Thuis hebben we zelf een kano, maar zo’n kayak werkt net even anders. Met deze peddels moet je om en om links en rechts het water in en krijg je onvermijdelijk bij iedere slag een regenbuitje over je heen. Al na twee minuten zijn we allebei kleddernat. Gelukkig is het niet koud. De stroming trekt onze kayak alle kanten op en we hebben moeite om een beetje rechtuit te varen.
We gaan wel sneller dan de anderen. Ze halen ons in als we even pauze houden op een eilandje en dan zien we dat zij anders in, of liever gezegd óp de kayak zitten. De achterste persoon zit veel verder naar achteren. H. gaat dat ook uitproberen en kijk, nu zwabbert het bootje een stuk minder heen en weer. Al snel varen we de jonge gasten weer voorbij terwijl we vrolijk naar elkaar zwaaien.

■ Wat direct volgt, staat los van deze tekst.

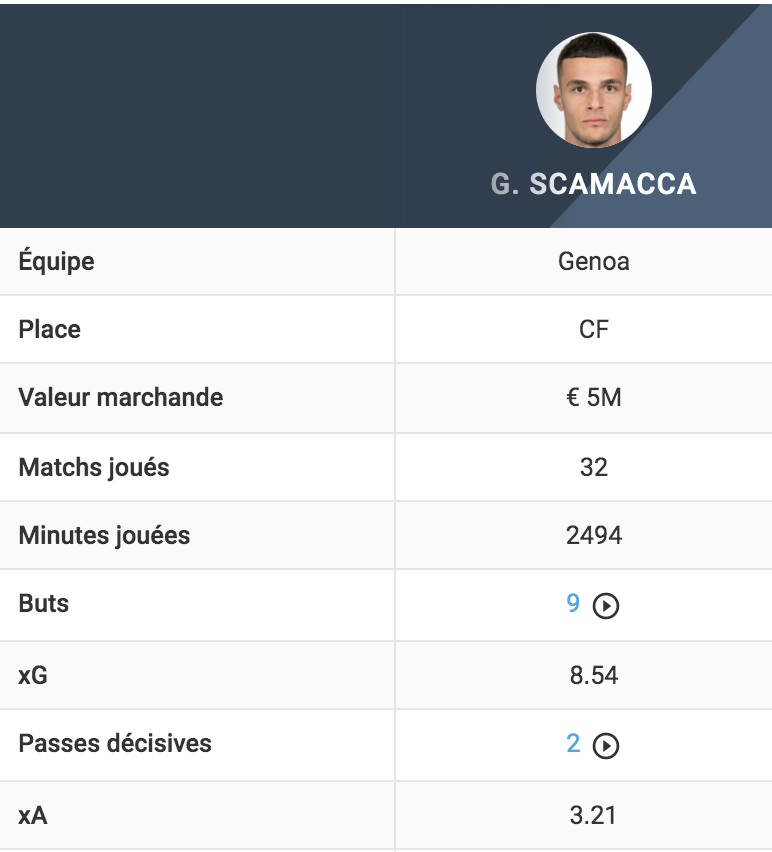Select the Valeur marchande row label
Screen dimensions: 772x852
121,397
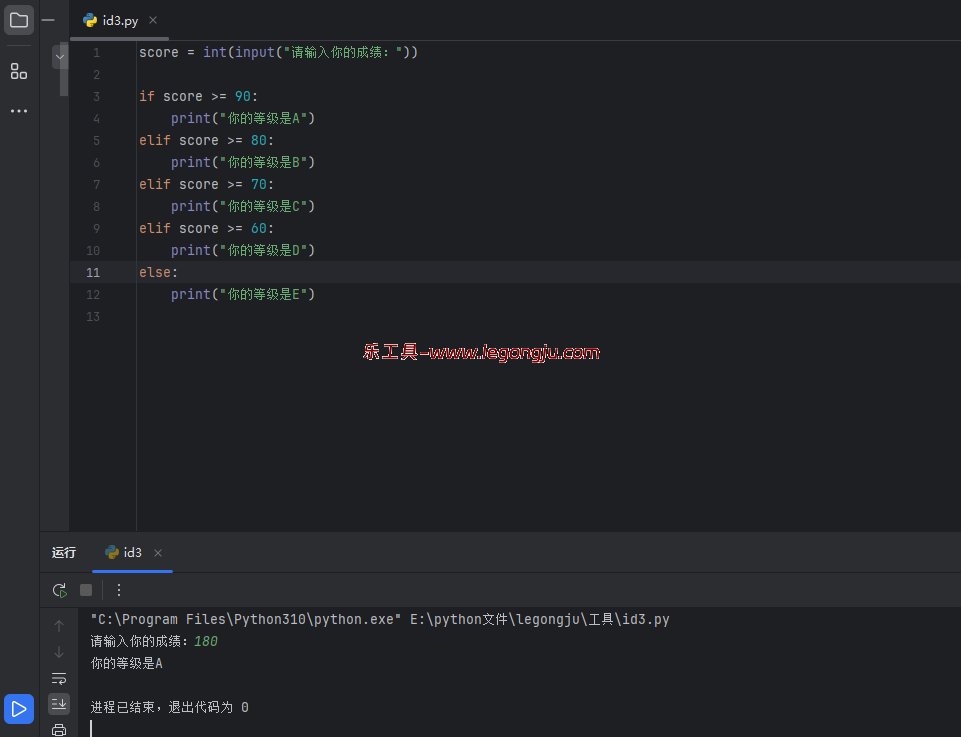Stop the running process
The height and width of the screenshot is (737, 961).
86,590
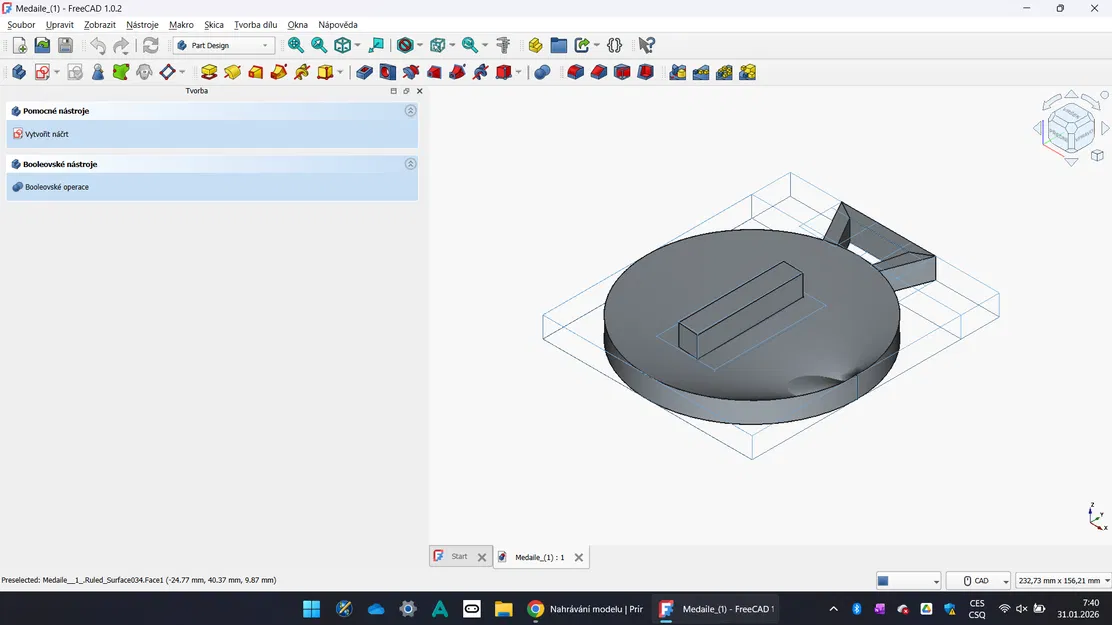Open the Part Design workbench dropdown
Screen dimensions: 1112x625
click(x=224, y=45)
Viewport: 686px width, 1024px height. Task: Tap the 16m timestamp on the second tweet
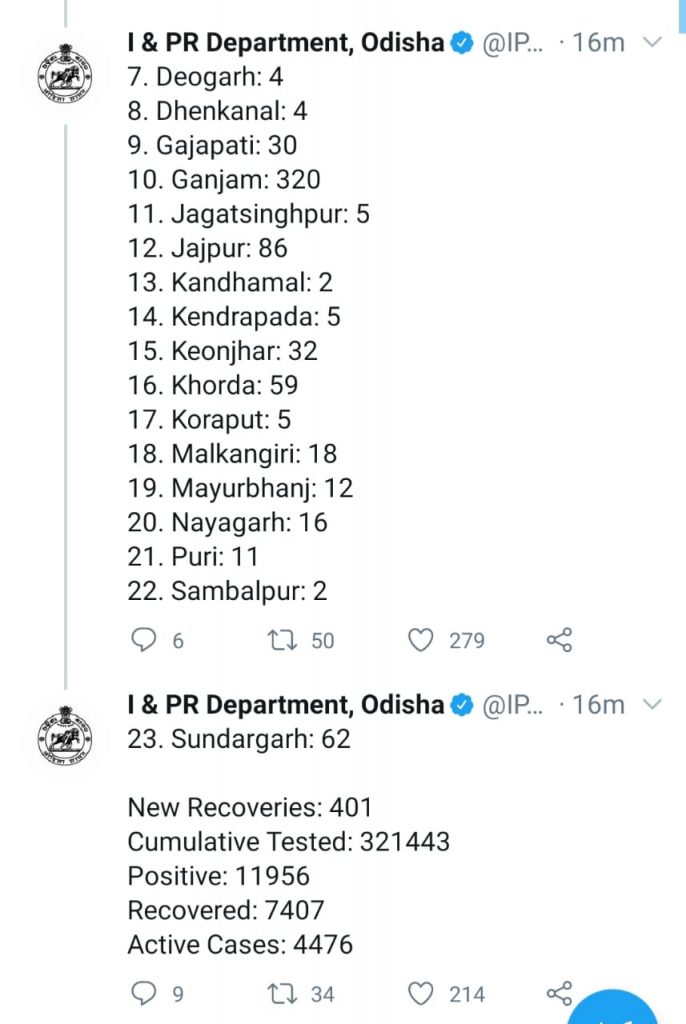pyautogui.click(x=598, y=705)
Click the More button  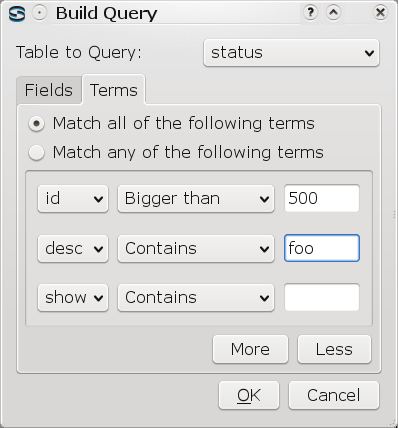250,349
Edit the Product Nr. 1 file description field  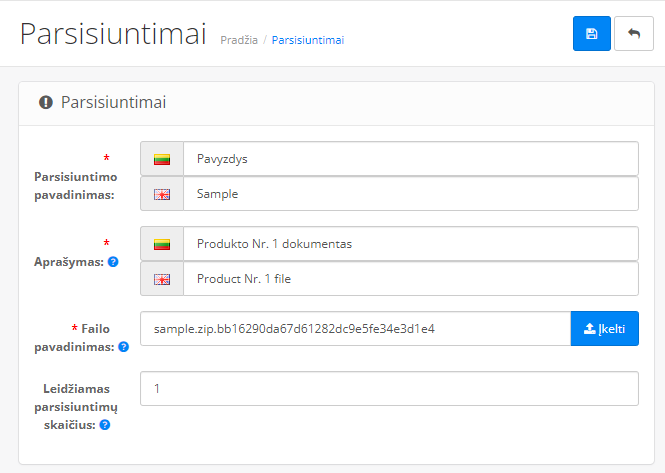point(410,279)
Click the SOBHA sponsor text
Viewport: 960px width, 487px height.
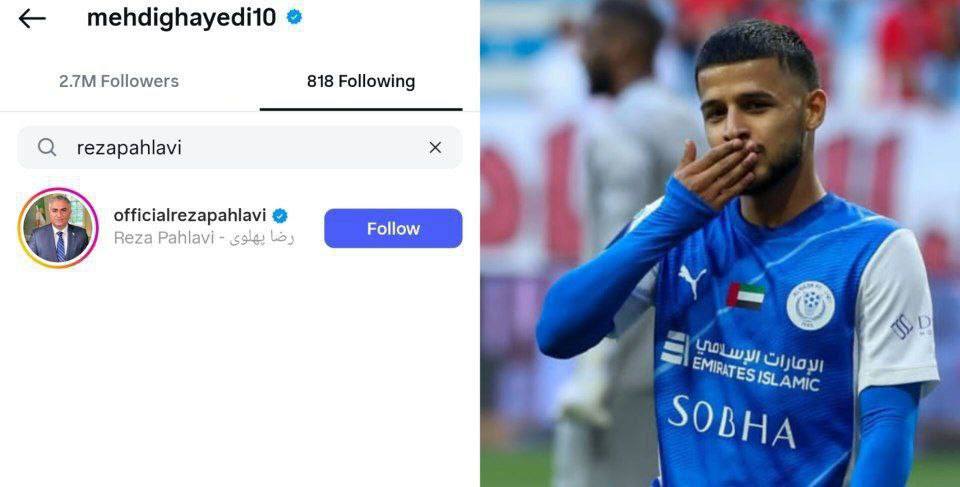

Bij een tweede stop komen ze opnieuw langs. “Zijn jullie ook zo moe?” roepen de meiden in de achterste kayak. Het valt mee, vooral omdat we halverwege besloten hebben om gewoon ieder aan één kant te peddelen, zoals we dat gewend zijn. Toch zijn we blij als we de oude brug zien waarachter onze camping met de botenverhuur ligt. Vlak achter ons komen de anderen aan.
Puffend slepen we de boten op de kant. We zijn er! Twintig kilometer is best ver. Maar leuk was het wel. Dan gaan we vlug droge kleren aantrekken en lekker zitten. In de zon, want die is inmiddels doorgekomen.